Healthcare will see large productivity gains from artificial intelligence, but not through robotic medical services right away. The big, early gains will come from faster, easier clerical tasks that today consume too much of doctors’ and nurses’ time.
Healthcare services constitute 11% of gross domestic product. That figure rises to 18% when non-service spending is included, such as drugs, devices and construction. A big gain in this industry will really help total output of the economy. Healthcare staffing shortages accentuate the benefits that will accrue from productivity gains.
I previously expected slow take-up of AI tools in healthcare, but I’ve changed my opinion. Although it’s still true that healthcare has very high stakes, high litigiousness and a good deal of regulation, there are many clerical and administrative tasks that can be automated fairly easily.

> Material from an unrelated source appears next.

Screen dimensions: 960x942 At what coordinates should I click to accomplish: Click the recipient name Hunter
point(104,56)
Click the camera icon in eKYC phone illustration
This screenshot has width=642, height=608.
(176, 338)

AI for Clerical Healthcare Tasks
Eren Bali, the founder of Udemy and now founder/CEO of Carbon Health, explained in a conversation the large opportunity, using his company’s charting software as an example. Doctors and other direct providers spend a great deal of time on clerical tasks, such as writing up patient visit summaries. At Carbon Health, doctors have the option of using an app on their phone or iPad that will record the conversation. The recording is transcribed, then GPT-4 creates a summary of the patient’s concerns, doctor’s observations and treatment plan. The doctor edits the health record as needed, then signs off on the report.
Electronic health records offer substantial potential benefits, but practitioners have complained about the time required to write up patient visits. Carbon Health reports time to fill out the patient chart has dropped from 16 minutes to less than four minutes, with much greater detail. Ponder that gain. In terms of the physician’s time, that’s a huge savings. In terms of the physician’s job satisfaction, less paperwork and more patient time is a big plus.
Up and down the healthcare system, doctors, nurses and clerical personnel perform simple tasks that do not involve diagnosis or treatment of illness. But the tasks are often vital for good patient treatment or for billing. Using AI makes tremendous sense. Carbon Health’s next steps include easier writing of prescriptions, lab orders and patient communications.
Carbon Health is not alone in this market. Other firms have developed scribing tools, as they are called, that incorporate artificial intelligence for transcription and summaries.
AI in Medical Diagnosis and Treatment
The use of AI in diagnosis and treatment is far more controversial. The Wall Street Journal reported on dissatisfaction among nurses about AI systems conflicting with the their views of what was best for patients. Some of the criticisms by nurses reflected poor management decisions more than bad AI. Nurses have been told to both use their judgment and to listen to the AI’s recommendations. Every company with a procedures manual has had the same problem: When should an employee go by the book, and when should the employee use judgment because the book isn’t right in a particular circumstance?
Right now ChatGPT seems to be about as good as a newly graduated M.D. The AI got a 60% score—a passing grade—on a simulation of the United States Medical Licensing Exam. (We patients may be worried that our doctors could pass the exam with 40% incorrect answers. However, the exam is typically completed in the doctor’s first year out of medical school, before completing a residency. So the physician we see in a clinic usually has more experience.)
The likely next step in AI usage for diagnosis and treatment is a “recommendation engine.” The AI would listen in on the conversation between patient and doctor while accessing past visits, lab reports and imaging, and occasionally make a recommendation. “Recommend you consider possibility of infection as a cause of patient’s vision loss” or “Recommend an x-ray to rule out possibility of a fracture.” The practitioner could reject the recommendation or accept it. This process would combine the knowledge of a trained physician or nurse with the AI, giving the human final authority. The recommendation engine could be trained on actual patient data about practitioners’ final decisions and the patients’ outcomes.
Over time, recommendation engines will improve, possibly to the point where the recommendation engine can be used where practitioners are not readily available. That could include rural clinics or after hours care. We may find that a good nurse with a good recommendation engine can substitute for a doctor in many cases. However, the transition will be managed cautiously given that human lives are at stake.
Healthcare Productivity Gains from AI
Medical care includes hands-on activity, which will be slow to benefit from AI. However, much healthcare involves processing information about a patient and the medical possibilities. Over 1.1 million people work as physicians, surgeons, physician assistants and nurse practitioners. If each of these can save a few minutes every hour through greater productivity, the country will reap large gains.